Invece mi arrogo la colpa di non aver condiviso il tono enfatico messo dallo Scarinzi in tutti i suoi numerosissimi e, per altro, interessanti editoriali, nei quali le scelte di volta in volta fatte dalla sua organizzazione di appartenenza, diventavano imprescindibili tappe nel percorso della lotta di classe. Relativizzare di conseguenza lo sciopero del 17 ottobre nel più ampio contesto generale e togliere ad esso il valore universale e eccessivamente enfatico, non vuol dire, come invece artatamente fa supporre lo Scarinzi, che il sottoscritto abbia ritenuto quell'occasione come "non di lotta". Attribuirmi giudizi che non ho mai espresso è, oltreché poco serio, anche paradogmatico di un determinato modus operandi. Anche questo travisamento (il testo del mio articolo è semplice, nonché sempre consultabile) fa pensare.

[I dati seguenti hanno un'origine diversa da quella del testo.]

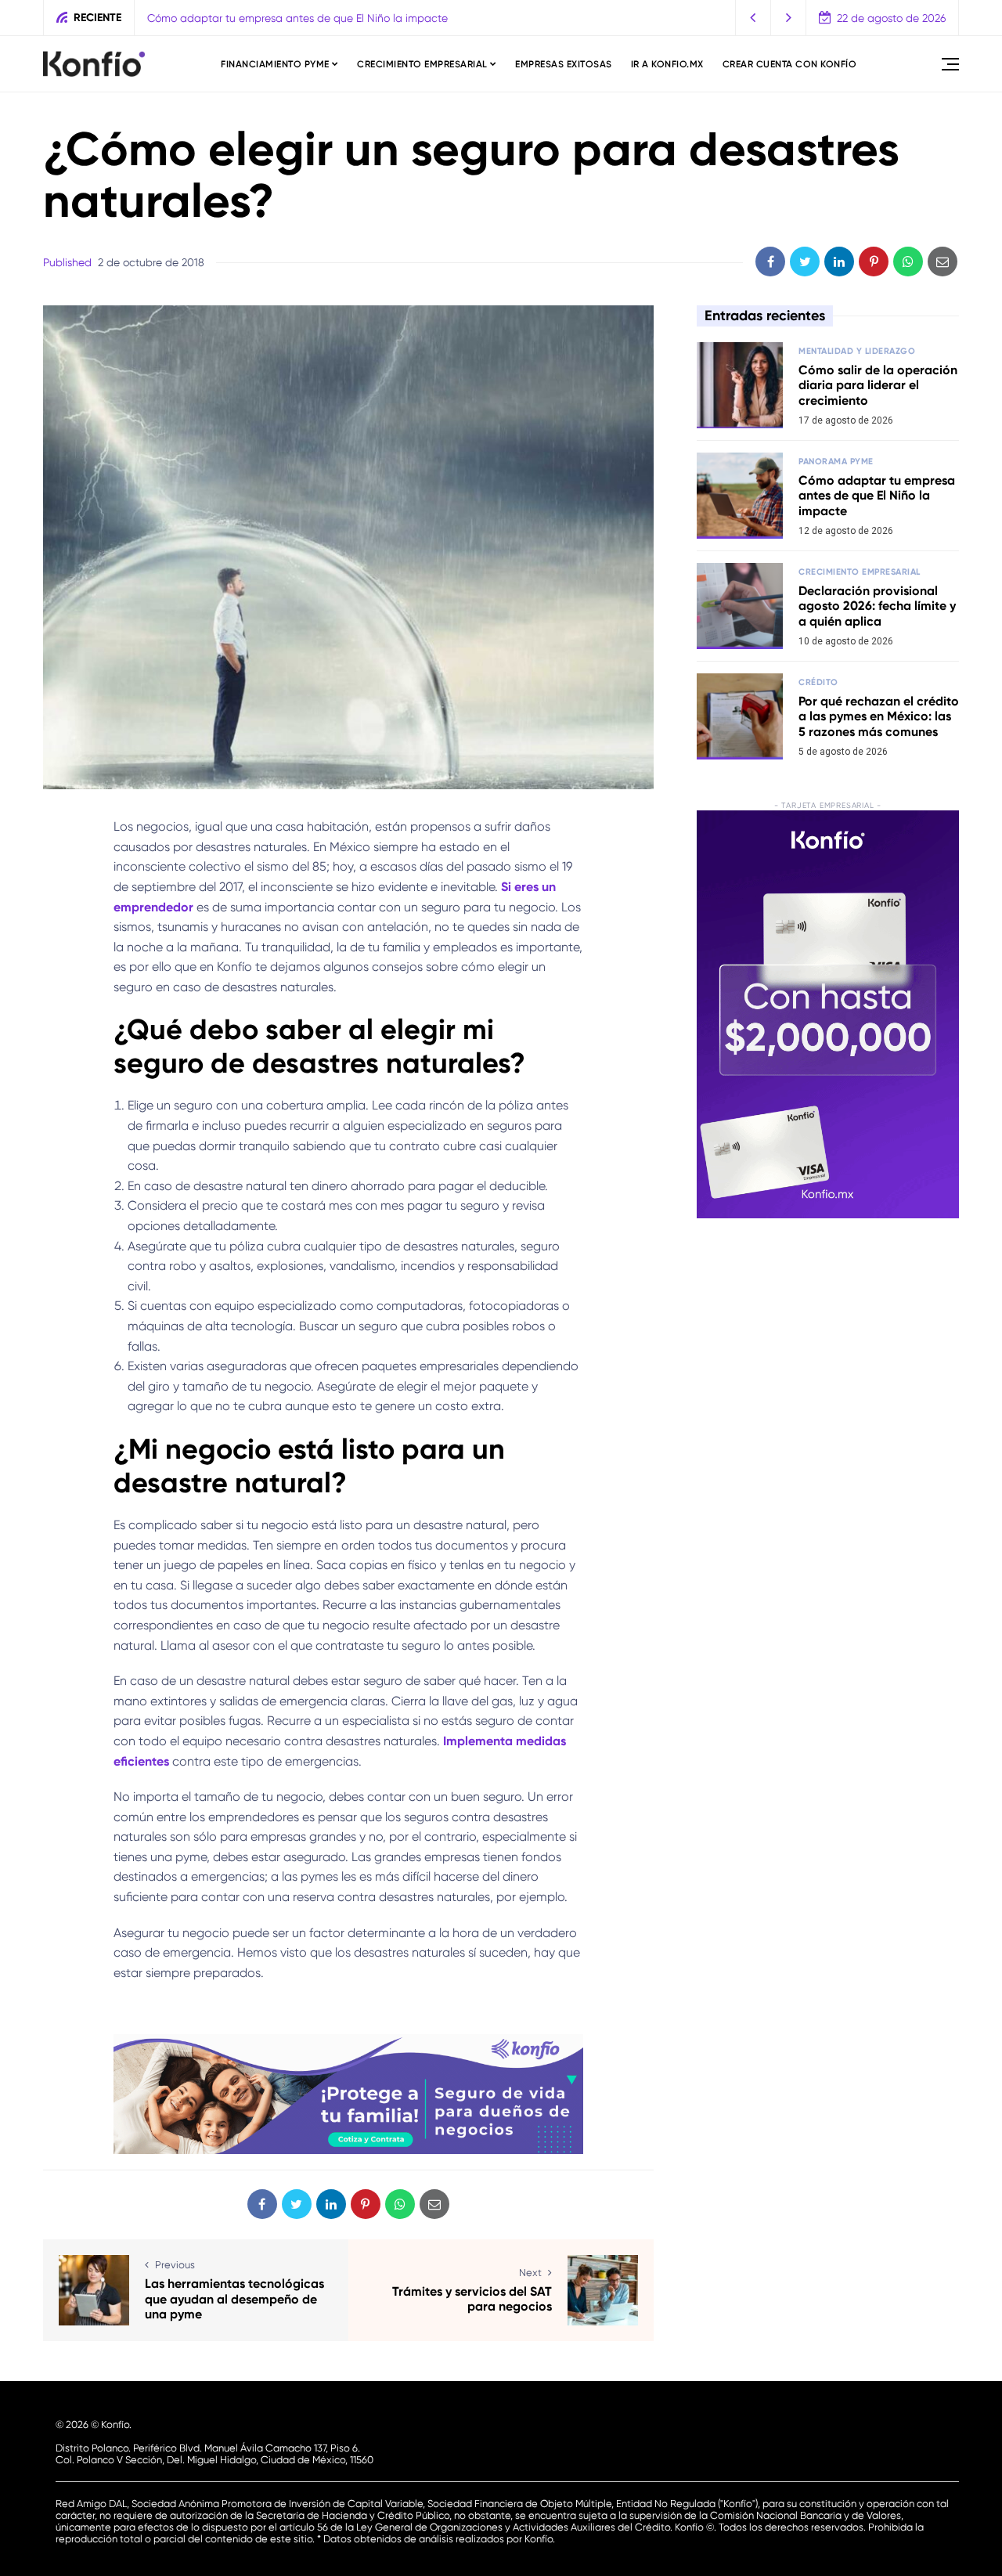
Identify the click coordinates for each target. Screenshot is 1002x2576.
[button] (753, 17)
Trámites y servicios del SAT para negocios (472, 2299)
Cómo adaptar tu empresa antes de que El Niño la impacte (297, 18)
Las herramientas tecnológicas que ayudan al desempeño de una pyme (234, 2298)
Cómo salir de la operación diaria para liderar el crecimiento (877, 385)
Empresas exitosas (563, 64)
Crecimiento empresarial (422, 64)
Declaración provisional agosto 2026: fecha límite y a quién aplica (877, 605)
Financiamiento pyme (275, 64)
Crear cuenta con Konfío (790, 64)
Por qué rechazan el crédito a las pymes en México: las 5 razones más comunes (878, 716)
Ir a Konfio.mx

Allo stesso tempo, rivendico invece l'osservazione, sulla quale il compagno Scarinzi svicola, che organizzare uno sciopero del sindacalismo di base senza ritenere opportuno sentire tutte le sigle presenti, sia grave, proprio per il carattere di lotta e di simbolo che questo momento assume. Nuovamente, il compagno Scarinzi non ci dice nulla.
E purtroppo, lo stesso silenzio lo si riscontra sulle ultime mie riflessioni, ossia il rischio che nei sindacati di base l'eccessiva importanza all'adempimento di servizi e del meccanismo della delega (comunque pratiche mai da me sdegnate) possano travisare l'intento originario dal quale nacque il sindacalismo di base, e se noi anarchici militanti in essi non abbiamo il diritto/dovere di "assumere un atteggiamento meno subalterno e meno eccessivamente pragmatico da "real-politik", certamente più disincantato e coraggioso, cercando di fare tutto il possibile per scongiurare che il sindacalismo di base si trasformi in qualcosa di così diverso da quello che siamo"(4).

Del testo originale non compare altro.